İNCELEME VE GEREKÇE Dava, davacı banka ile davalı şirket arasından genel kredi sözleşmesinden kaynaklanan alacak ilişkisi bulunduğunu, davalı şirketin ise konkordato talebinde bulunduğunu, alacaklarının tahsili amacıyla konkordato yargılamasını yapan mahkemeye başvururarak alacak kaydı talep ettiklerini ancak mahkemece bu talebin kısmen reddedilerek çekişmeli hale geldiğini öne sürerek kabul edilmeyen alacaklarının tahsilini talep ve dava etmiştir. İlk derece mahkemesince, davanın zorunlu arabuluculuğa tabi olduğu ve davacı vekiline verilen süre içinde arabuluculuk tutanağının sunulmadığında bahisle davanın dava şartı yokluğu nedeniyle usulden reddine karar verilmiştir. bu karara karşı davacı vekilince, yasal süresi içinde istinaf başvurusunda bulunulmuştur. İstinaf incelemesi, HMK’nın 355. maddesi uyarınca, ileri sürülmüş olan istinaf nedenleriyle ve kamu düzeni yönüyle sınırlı olarak yapılmıştır. Eldeki uyuşmazlık, İİK’nın 308/b. maddesinde düzenlenen ve anılan maddede “alacakları itiraza uğramış”kavramı ile ifade edilen konkordato talep eden borçlunun alacağa itiraz etmesi sonucu “çekişmeli alacak” haline gelen alacaklarla ilgili alacaklının yasada belirtildiği üzere tasdik kararının ilanı tarihinden itibaren bir ay içinde açması gereken alacak davasının 6102 sayılı TTK’nın 5/A. maddesi kapsamında dava açılmadan önce zorunlu arabuluculuğa tabi olup olmadığı noktasında toplanmaktadır. İİK’nın 308/b. maddesinde düzenlenen çekişmeli alacaklarla ilgili davanın açılmasından önce arabuluculuğa başvurulması, konkordato hukukunun kamusal karakteri, tüm alacaklıları ilgilendirmesi, tarafların iradeleri ile kendi aralarında yapacakları anlaşmanın konkordato alacaklıları arasında eşitsizlik yaratacak ve konkordatoda ödemeler dengesini bozacak nitelikte olması nedeniyle zorunlu değildir ( Emsal Yargıtay 6. HD’nin 2022/1234 E- 2022/1358 K sayılı, 14.03.2022 tarihli kararı). Bu nedenle ilk derece mahkemesinin zorunlu arabuluculuğa başvurulmadan dava açıldığı gerekçesiyle davayı usulden reddetmiş olması usul ve yasaya aykırı bulunduğundan, davacı vekilinin istinaf başvurusunun kabulü gerekmiştir.Açıklanan bu gerekçelerle, HMK’nın 353/1.a.4 maddesi uyarınca dosya üzerinden yapılan istinaf incelemesi sonucunda, davacı vekilini istinaf başvurusunun kabulü ile ilk derece mahkemesinin istinafa konu kararının kaldırılmasına dair aşağıdaki karar verilmiştir.
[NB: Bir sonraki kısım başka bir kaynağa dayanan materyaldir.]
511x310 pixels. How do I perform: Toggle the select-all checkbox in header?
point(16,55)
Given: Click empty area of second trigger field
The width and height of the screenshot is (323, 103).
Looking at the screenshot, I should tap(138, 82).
KARAR: Yukarıda açıklanan gerekçelerle; 1-HMK’nın 353/1.a.4. maddesi uyarınca, işin esası incelenmeksizin, İlk Derece Mahkemesinin istinafa konu kararının kaldırılmasına, 2-Davanın yeniden görülmesi için dosyanın, kararı veren ilk derece mahkemesine gönderilmesine, 3-Davacı tarafından yatırılan istinaf peşin karar harcının, talep halinde ilk derece mahkemesince iadesine, 4-Davacı tarafından istinaf kanun yolu aşamasında yapılan yargılama giderlerinin, ilk derece mahkemesi tarafından, esas hükümle birlikte yargılama giderleri içinde değerlendirilmesine, 5-Gerekçeli kararın, İlk Derece Mahkemesince taraflara tebliğine dair;HMK’nın 353/1.a.4 maddesi uyarınca dosya üzerinden yapılan inceleme sonucunda, oybirliğiyle ve kesin olarak karar verildi. 02.06.2022
KANUN YOLU: HMK’nın 353/1.a. maddesi uyarınca karar kesindir.